WORK REQUEST: Everything in the listing below from the line containing "Jump to last page of pods" through the line containing "Task: Click the Sync to ATS button" must be repeated exactly; the remaining lines are not wanted.

DATA TO EXAMINE:

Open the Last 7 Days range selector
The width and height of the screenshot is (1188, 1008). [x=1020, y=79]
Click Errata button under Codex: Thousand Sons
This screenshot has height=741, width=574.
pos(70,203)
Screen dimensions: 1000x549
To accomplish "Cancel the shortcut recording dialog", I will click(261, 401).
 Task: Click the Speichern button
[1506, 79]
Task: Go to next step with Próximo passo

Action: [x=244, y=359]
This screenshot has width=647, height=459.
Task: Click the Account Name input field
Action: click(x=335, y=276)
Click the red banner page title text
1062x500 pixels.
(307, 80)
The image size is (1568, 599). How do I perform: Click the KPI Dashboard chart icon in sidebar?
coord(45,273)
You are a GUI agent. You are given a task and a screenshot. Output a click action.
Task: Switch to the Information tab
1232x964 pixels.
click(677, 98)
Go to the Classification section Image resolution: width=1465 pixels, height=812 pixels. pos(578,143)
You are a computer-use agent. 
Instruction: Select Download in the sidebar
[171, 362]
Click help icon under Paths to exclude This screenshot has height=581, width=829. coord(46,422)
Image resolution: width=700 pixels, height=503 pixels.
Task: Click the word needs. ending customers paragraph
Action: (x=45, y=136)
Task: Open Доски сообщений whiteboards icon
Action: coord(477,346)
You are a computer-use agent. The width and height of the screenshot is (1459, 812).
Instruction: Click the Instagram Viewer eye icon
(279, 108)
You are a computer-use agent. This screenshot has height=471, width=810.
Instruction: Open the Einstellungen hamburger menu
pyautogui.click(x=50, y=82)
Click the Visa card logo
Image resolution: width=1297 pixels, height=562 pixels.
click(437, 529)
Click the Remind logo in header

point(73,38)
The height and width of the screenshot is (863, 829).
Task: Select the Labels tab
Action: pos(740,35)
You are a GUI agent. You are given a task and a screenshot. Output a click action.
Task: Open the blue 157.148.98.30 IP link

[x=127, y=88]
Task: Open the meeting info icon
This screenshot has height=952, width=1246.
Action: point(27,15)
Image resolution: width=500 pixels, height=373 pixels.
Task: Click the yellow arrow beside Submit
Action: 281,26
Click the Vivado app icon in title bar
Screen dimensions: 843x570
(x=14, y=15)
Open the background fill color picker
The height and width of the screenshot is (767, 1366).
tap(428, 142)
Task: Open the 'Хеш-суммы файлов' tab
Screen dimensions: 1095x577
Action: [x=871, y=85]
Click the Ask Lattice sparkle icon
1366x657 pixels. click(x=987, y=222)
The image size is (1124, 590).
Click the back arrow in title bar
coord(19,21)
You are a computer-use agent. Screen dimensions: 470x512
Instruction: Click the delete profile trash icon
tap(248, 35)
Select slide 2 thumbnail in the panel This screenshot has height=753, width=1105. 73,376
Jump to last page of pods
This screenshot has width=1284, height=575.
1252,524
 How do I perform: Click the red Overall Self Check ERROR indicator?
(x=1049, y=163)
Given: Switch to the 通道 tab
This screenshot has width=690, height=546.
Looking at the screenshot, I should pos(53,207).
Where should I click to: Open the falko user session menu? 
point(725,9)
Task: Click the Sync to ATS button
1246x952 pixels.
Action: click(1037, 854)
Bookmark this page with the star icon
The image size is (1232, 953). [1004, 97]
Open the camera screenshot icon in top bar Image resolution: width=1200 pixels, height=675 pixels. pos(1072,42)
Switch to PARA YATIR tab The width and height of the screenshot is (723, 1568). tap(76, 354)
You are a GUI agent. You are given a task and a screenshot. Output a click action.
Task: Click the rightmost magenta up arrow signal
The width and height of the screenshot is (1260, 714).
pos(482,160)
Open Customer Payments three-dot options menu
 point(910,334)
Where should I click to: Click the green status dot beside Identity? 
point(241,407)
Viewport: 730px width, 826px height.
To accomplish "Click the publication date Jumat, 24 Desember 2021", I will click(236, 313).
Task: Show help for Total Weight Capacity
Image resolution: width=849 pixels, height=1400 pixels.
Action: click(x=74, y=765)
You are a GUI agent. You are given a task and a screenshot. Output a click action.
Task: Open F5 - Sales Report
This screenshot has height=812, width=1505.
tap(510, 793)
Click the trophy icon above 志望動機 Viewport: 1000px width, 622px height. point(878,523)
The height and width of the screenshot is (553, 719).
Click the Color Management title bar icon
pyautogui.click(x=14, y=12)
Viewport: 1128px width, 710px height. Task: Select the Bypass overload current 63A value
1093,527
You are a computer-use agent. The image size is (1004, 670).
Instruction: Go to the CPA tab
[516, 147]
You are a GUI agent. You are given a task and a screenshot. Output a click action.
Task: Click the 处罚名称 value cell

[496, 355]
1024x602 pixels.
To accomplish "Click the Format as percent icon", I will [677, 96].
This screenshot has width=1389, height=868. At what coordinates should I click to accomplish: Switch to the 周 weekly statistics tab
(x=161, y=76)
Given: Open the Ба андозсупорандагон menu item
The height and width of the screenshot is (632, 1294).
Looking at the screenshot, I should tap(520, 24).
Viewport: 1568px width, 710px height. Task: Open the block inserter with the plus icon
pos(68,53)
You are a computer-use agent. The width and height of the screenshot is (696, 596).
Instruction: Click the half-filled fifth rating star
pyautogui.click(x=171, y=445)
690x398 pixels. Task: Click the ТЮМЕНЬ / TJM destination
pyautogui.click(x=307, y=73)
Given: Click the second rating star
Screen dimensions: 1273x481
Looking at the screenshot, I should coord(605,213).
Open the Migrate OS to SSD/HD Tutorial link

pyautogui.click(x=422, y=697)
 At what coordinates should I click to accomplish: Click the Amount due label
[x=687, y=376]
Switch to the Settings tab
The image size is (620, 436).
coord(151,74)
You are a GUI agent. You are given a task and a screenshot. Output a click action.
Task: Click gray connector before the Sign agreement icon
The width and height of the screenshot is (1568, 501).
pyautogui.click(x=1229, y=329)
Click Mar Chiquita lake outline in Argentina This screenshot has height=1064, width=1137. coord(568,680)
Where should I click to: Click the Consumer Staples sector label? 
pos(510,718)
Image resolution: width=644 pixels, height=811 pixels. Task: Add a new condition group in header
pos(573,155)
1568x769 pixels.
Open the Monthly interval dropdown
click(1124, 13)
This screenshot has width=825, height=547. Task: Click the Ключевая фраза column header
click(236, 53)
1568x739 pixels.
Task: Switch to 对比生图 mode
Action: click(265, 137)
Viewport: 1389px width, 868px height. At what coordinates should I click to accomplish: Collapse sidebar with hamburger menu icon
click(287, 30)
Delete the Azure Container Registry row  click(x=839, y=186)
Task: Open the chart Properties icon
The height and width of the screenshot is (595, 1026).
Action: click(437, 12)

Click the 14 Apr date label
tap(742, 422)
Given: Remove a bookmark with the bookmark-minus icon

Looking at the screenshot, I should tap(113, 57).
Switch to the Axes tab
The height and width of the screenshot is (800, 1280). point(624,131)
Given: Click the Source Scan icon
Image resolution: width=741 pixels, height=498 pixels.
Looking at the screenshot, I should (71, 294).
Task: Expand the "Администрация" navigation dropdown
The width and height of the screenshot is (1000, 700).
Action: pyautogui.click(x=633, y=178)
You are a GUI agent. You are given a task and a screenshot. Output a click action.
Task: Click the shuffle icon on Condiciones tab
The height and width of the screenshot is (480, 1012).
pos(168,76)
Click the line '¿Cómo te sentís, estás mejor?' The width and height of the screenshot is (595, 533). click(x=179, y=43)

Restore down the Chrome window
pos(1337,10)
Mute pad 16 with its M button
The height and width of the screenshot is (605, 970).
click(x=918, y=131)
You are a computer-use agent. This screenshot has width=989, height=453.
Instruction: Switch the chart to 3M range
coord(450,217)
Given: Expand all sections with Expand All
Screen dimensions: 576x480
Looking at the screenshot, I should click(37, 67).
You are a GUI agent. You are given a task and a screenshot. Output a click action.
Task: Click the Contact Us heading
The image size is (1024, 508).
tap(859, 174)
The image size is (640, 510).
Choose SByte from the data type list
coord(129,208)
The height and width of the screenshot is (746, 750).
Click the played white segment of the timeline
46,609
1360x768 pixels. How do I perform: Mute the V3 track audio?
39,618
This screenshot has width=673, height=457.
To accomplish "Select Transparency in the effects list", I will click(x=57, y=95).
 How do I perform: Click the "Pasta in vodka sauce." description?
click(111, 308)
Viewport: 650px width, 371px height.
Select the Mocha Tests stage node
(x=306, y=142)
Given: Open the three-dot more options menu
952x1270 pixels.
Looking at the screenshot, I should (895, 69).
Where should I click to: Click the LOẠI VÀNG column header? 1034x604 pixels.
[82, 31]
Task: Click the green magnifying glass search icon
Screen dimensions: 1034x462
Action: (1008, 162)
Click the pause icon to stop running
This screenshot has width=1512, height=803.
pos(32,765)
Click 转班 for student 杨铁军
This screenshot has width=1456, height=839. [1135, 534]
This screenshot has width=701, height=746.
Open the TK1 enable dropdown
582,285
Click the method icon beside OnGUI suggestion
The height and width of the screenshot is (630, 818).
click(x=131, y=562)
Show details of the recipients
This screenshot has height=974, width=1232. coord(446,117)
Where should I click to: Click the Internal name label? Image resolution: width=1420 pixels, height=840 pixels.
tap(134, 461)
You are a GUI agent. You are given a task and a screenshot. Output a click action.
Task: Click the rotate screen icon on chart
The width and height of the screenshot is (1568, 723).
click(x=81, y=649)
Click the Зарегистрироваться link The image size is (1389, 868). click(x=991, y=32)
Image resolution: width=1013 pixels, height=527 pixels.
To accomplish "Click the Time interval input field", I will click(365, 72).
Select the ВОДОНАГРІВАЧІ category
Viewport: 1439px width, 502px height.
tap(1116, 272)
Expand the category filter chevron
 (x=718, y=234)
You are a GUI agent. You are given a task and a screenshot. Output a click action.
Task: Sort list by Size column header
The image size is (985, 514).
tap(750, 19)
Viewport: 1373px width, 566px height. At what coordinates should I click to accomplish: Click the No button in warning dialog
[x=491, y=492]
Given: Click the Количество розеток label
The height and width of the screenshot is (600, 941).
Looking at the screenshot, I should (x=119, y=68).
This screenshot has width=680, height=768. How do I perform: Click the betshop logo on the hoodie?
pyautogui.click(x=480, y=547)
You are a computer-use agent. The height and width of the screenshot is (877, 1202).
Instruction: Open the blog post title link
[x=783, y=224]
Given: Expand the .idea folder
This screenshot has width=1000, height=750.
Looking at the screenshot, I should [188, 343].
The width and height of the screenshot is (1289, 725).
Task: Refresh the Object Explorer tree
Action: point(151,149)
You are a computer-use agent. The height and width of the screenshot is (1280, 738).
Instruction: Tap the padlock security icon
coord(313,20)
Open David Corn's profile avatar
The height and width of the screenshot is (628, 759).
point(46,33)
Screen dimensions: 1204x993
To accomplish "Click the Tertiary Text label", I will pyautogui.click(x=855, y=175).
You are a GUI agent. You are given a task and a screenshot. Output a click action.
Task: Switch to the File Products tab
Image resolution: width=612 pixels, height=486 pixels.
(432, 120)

WRITTEN SOLUTION:
Jump to last page of pods
This screenshot has width=1284, height=575.
1252,524
 How do I perform: Click the red Overall Self Check ERROR indicator?
(x=1049, y=163)
Given: Switch to the 通道 tab
This screenshot has width=690, height=546.
Looking at the screenshot, I should pos(53,207).
Where should I click to: Open the falko user session menu? 
point(725,9)
Task: Click the Sync to ATS button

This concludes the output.